A few weeks later, Chase wrote Bigelow again, this time from a steamboat on the Mississippi River. Chase started in a light tone: “If this note is a little more unintelligible than common in consequence of undecipherable chirography, place it to the account of the wheezy, huffy, shaking but otherwise very comfortable steamer Prairie State, bound from St. Louis to La Salle whereupon I am at this present writing passenger.” Chase described his visit to St. Louis, the warm reception that he had received, the invitation to speak about railroad issues, which he thought was perhaps the first invitation from slave state leaders to an anti-slavery speaker. Chase forwarded to Bigelow an article from the St. Louis Democrat describing all this, suggesting that he reprint it.

As best I can tell the New York Evening Post did not reprint the St. Louis article, but it did print a letter from a St. Louis correspondent reporting that “we have recently been honored with a visit from Senator Chase. Although on business, and much limited in time, our citizens availed themselves of the opportunity to manifest their respect for him. All parties, without distinction, joined in giving him a hearty welcome, and he was received with the distinguished consideration he deserves.” The author went on to talk about the bonds between Ohio and Missouri: they “have grown up twin sisters in the wilderness, and their commercial emporiums are now the twin cities of the West. They have been born together, and nurtured together, let them not be separated.” Chase himself, in speeches at this time, sounded similar notes, warning against division of the Union.

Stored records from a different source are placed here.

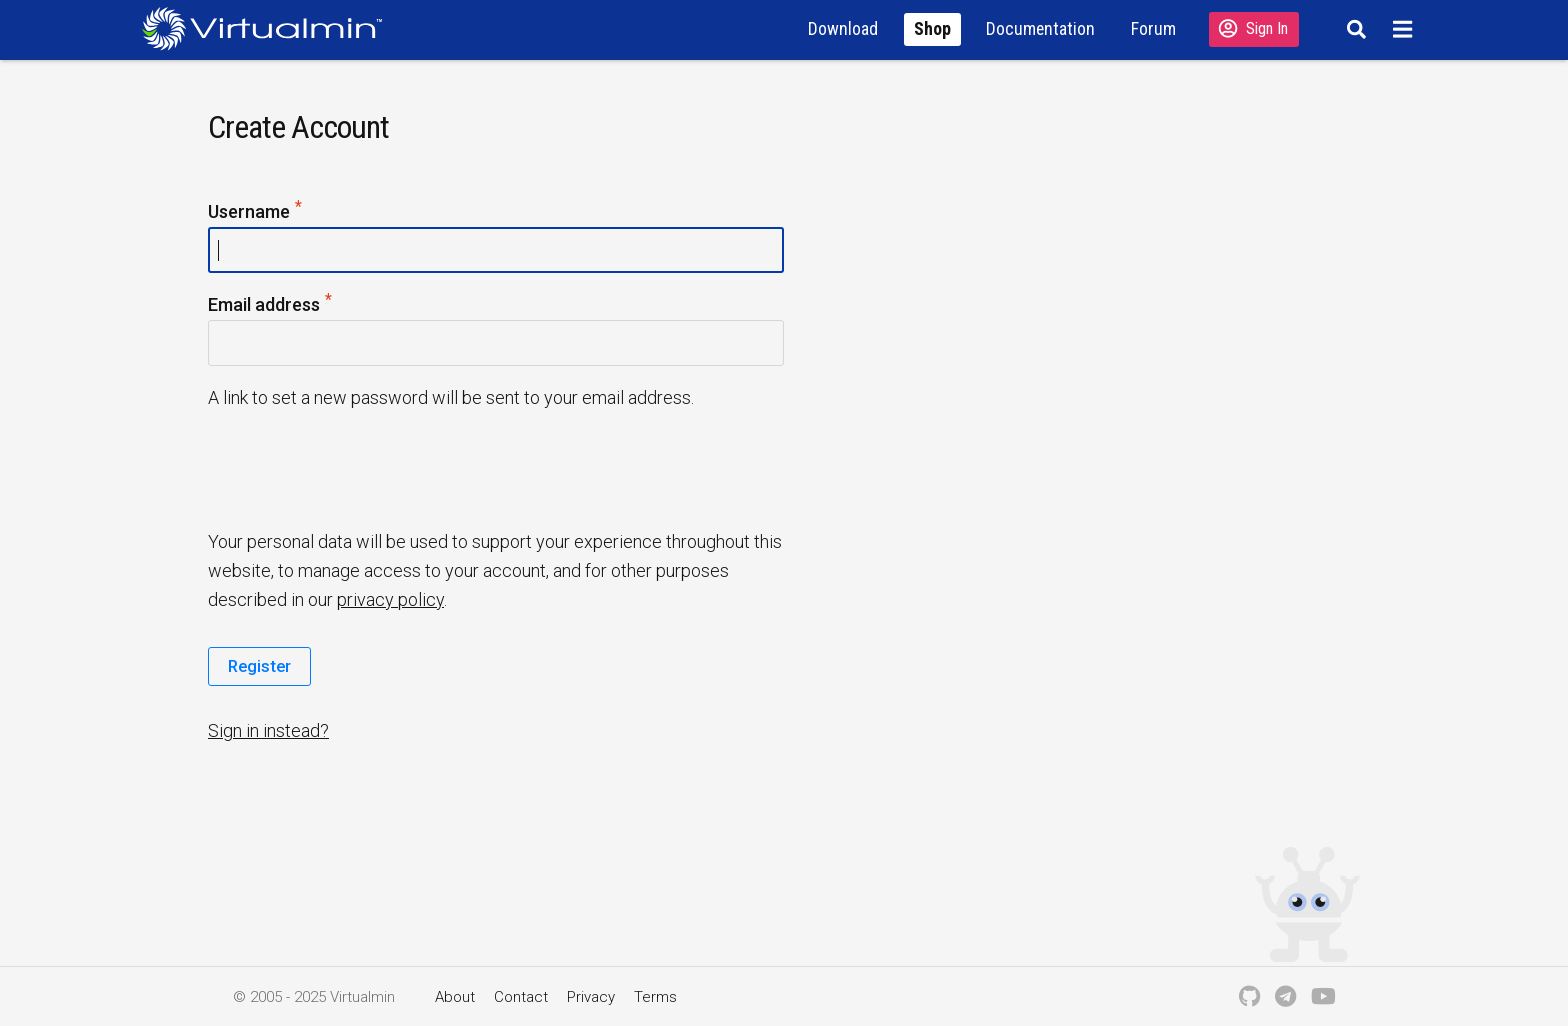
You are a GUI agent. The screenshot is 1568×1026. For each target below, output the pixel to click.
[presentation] (361, 468)
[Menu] (1405, 29)
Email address (271, 305)
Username (256, 212)
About (455, 997)
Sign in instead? (268, 730)
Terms (655, 997)
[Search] (1353, 29)
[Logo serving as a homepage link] (270, 28)
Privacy (591, 997)
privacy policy (390, 599)
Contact (521, 997)
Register (259, 666)
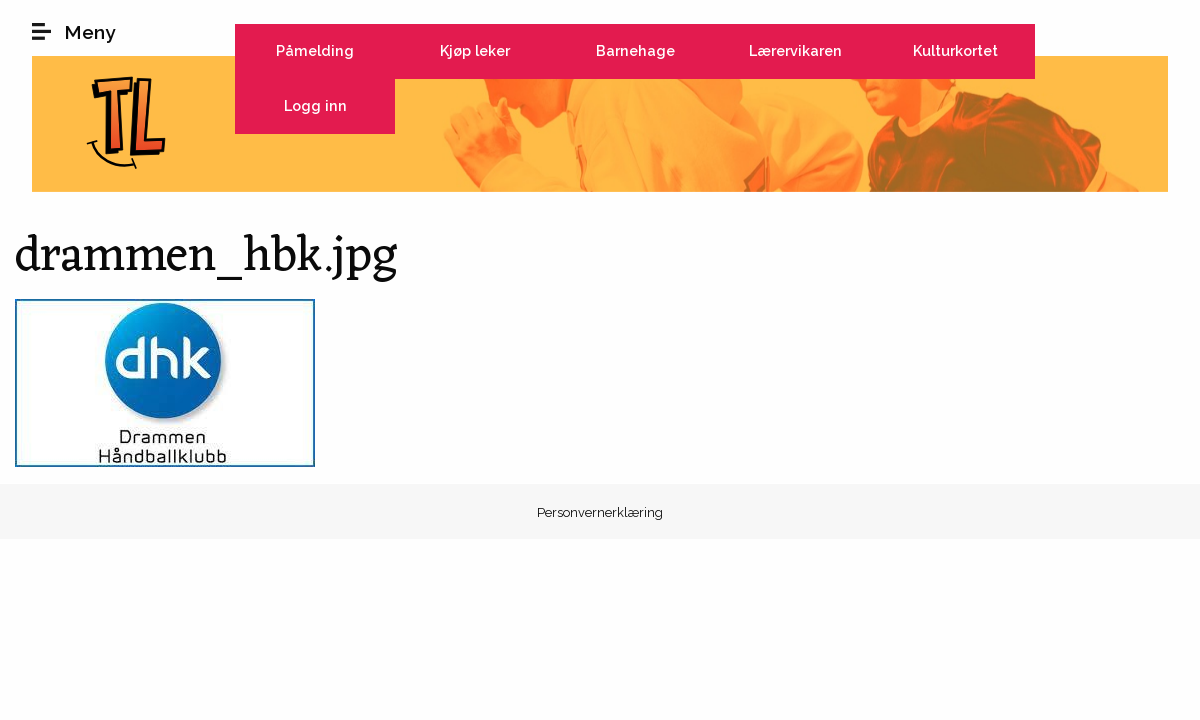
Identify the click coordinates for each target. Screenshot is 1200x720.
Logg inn (315, 105)
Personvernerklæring (600, 512)
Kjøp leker (475, 50)
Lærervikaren (795, 50)
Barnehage (635, 50)
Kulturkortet (955, 50)
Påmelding (315, 50)
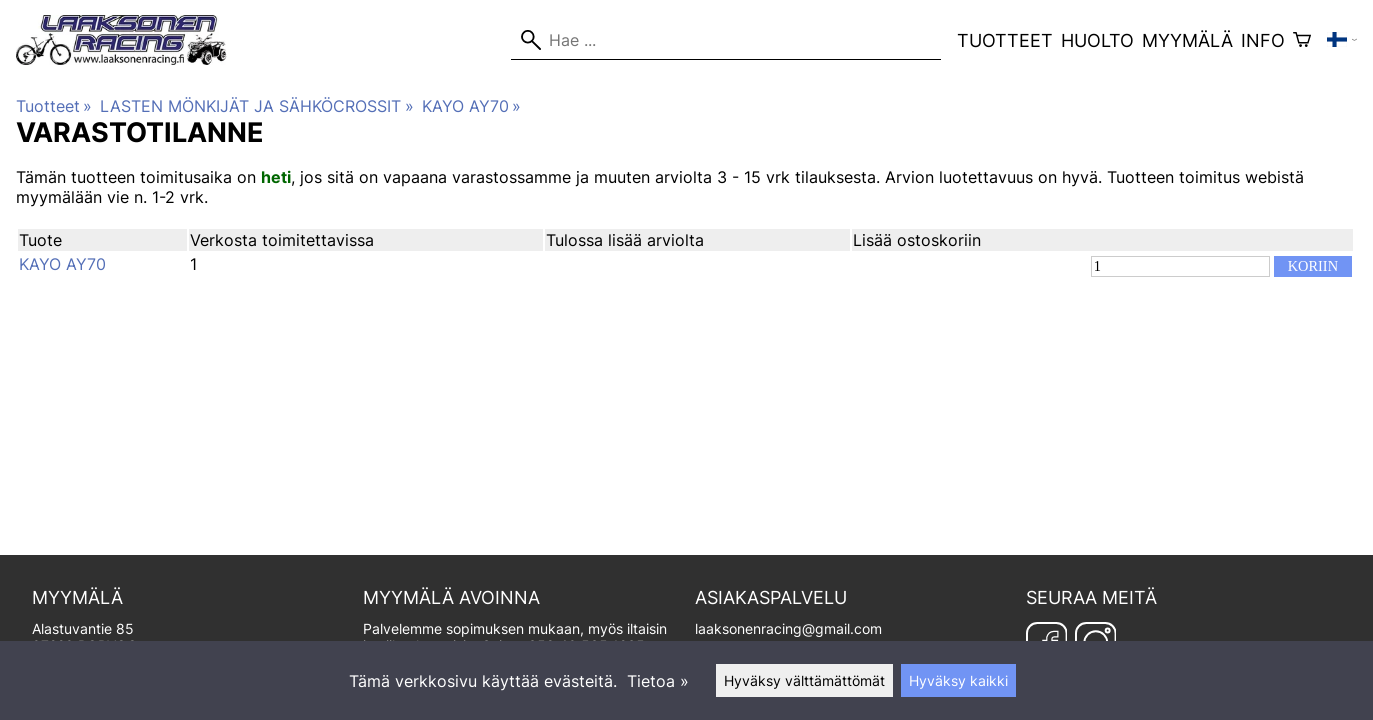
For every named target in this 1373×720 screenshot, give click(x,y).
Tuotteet (1005, 40)
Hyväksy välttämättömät (804, 680)
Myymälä (1187, 40)
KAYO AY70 (471, 106)
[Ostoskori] (1302, 40)
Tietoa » (658, 681)
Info (1263, 40)
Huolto (1097, 40)
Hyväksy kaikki (958, 680)
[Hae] (726, 40)
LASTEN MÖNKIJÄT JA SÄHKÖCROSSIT (256, 106)
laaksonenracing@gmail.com (788, 628)
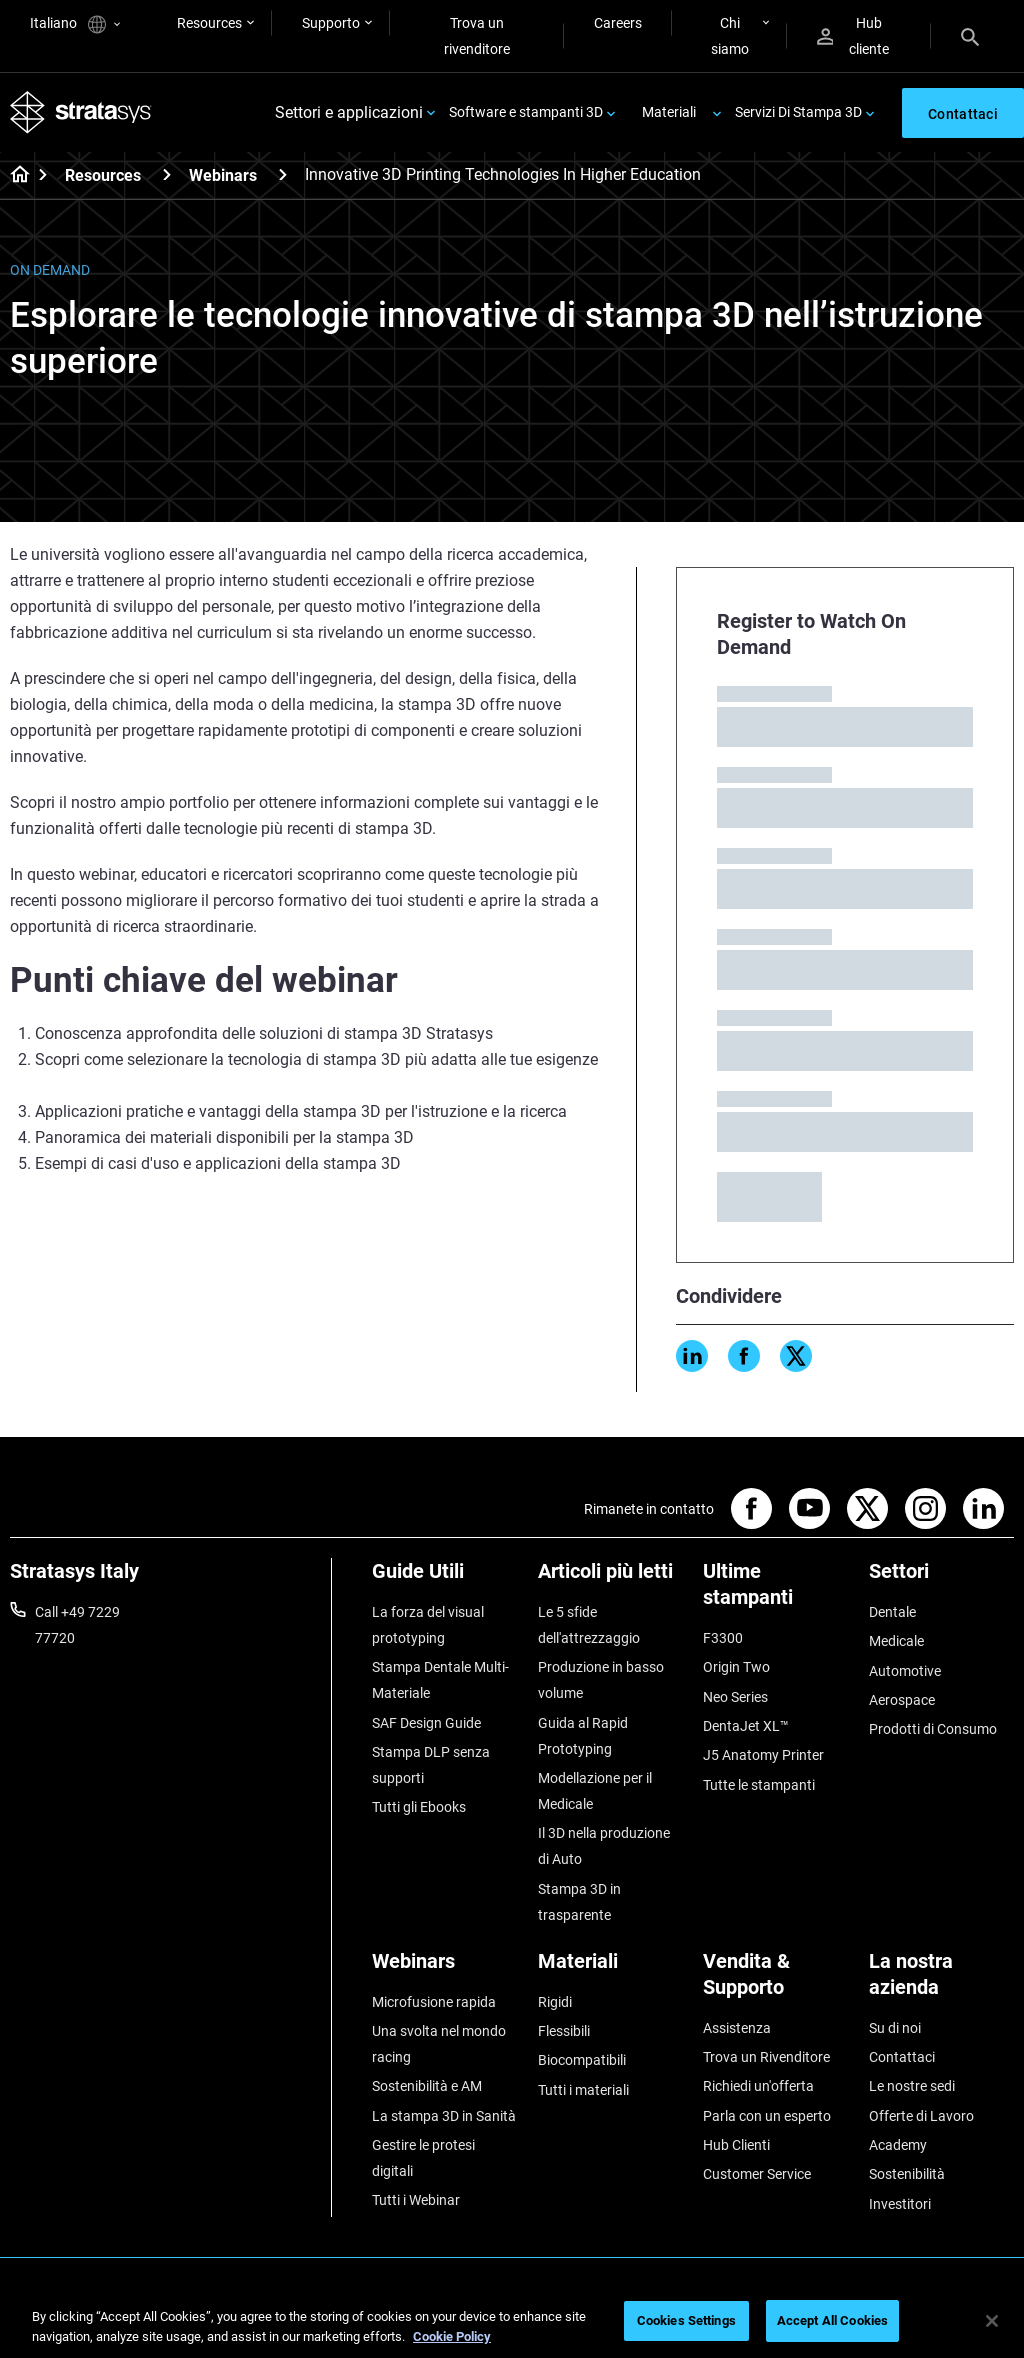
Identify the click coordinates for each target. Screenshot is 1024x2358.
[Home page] (13, 176)
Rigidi (555, 2002)
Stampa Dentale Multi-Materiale (440, 1680)
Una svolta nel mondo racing (439, 2044)
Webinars (223, 175)
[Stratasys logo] (81, 112)
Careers (618, 23)
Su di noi (895, 2028)
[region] (512, 2322)
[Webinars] (283, 174)
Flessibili (564, 2031)
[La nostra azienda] (942, 1981)
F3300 (723, 1638)
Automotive (905, 1671)
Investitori (900, 2204)
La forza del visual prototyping (428, 1625)
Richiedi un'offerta (758, 2086)
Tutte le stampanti (759, 1785)
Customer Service (757, 2174)
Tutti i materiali (583, 2090)
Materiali (669, 112)
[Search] (970, 36)
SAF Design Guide (426, 1723)
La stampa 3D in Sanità (444, 2116)
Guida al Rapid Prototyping (583, 1736)
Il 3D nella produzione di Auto (604, 1846)
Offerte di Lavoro (921, 2116)
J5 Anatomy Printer (763, 1755)
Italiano (75, 24)
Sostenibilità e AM (427, 2086)
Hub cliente (853, 36)
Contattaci (902, 2057)
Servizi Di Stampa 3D (798, 112)
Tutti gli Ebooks (419, 1807)
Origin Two (736, 1667)
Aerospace (902, 1700)
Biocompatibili (582, 2060)
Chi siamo (730, 36)
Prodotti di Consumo (933, 1729)
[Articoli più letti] (611, 1578)
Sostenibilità (907, 2174)
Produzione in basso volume (601, 1680)
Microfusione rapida (434, 2002)
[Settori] (942, 1578)
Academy (898, 2145)
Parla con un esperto (767, 2116)
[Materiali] (611, 1968)
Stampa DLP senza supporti (431, 1765)
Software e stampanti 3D (526, 112)
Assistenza (737, 2028)
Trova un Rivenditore (766, 2057)
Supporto (331, 23)
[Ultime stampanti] (776, 1591)
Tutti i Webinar (416, 2200)
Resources (209, 23)
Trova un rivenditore (477, 36)
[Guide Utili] (445, 1578)
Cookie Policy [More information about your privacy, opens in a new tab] (452, 2336)
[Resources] (167, 174)
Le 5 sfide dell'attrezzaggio (589, 1625)
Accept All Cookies (832, 2320)
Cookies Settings (686, 2320)
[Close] (992, 2321)
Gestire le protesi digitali (423, 2158)
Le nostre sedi (912, 2086)
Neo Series (735, 1697)
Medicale (896, 1641)
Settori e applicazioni (349, 112)
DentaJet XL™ (746, 1726)
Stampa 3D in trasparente (579, 1902)
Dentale (892, 1612)
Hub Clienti (736, 2145)
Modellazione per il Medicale (595, 1791)
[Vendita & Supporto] (776, 1981)
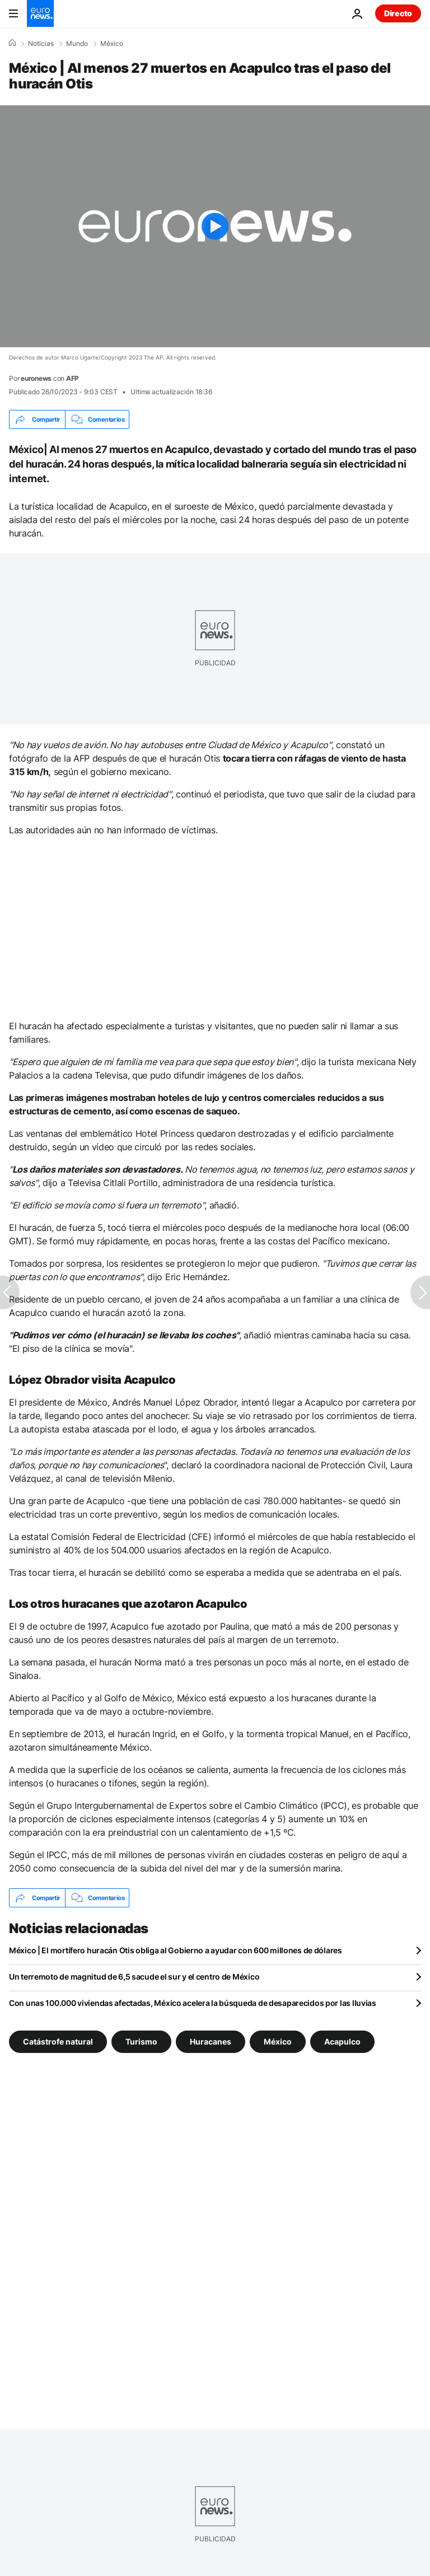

In March 1855, when Chase’s term as senator ended, and he returned to Ohio, the Evening Post praised him warmly. “We shall miss his eloquence in the debates of that body,” the editors wrote, “the courtesy and dignity which graced the part he bore in them, and his conscientious abstincnce from appeals ot the prejudices of the day; but more than this we shall miss the right- mindedness which made it a pleasure to watch his public conduct and observe his votes.” The Evening Post, which often opposed spending proposals, noted that it “always counted on his opposition to a corrupt or extravagant expenditure or appropriation; and we could always depend on his cooperation to restrain action of the federal government within its proper sphere.”

A year later, however, when Chase was one of the leading candidates for the Republican presidential nomination, he did not receive the support of the Evening Post. Eastern editors were keen to win the presidential contest, and they believed that to do so, they would need not just anti-slavery votes, which Chase was sure to get, but also anti-immigrant votes, which Chase was far less sure to get. Eastern editors therefore favored John Fremont, the eventual nominee, seeing him as a military hero, without a troublesome track record like Chase or Seward. Editors were far more important in nineteenth century nominations than they are today. There were no primaries; delegates arrived at convnetions without any binding instructions on how to vote. And there were no polls; so the best way to get a sense of what voters were thinking was to read the editorial pages, see what editors were writing. The Evening Post did not go quite as far as other papers—it did not endorse Fremont—but its coverage of Fremont in the weeks leading up to the convention was extensive and favorable. Right after the convention one of Chase’s friends wrote to complain about how “the Tribune and the Evening Post and a hundred other papers” had supported Fremont.

So although Chase’s relations with the press, and the Evening Post, were useful, they were not quite as useful as he hoped or perhaps deserved. I am not sure that Chase could have obtained the 1856 presidential nomination, or that he could have been elected if nominated. But he would have gotten closer to that if he had received the editorial support of the NY Evening Post, the NY Tribune, the Chicago Tribune and other leading journals.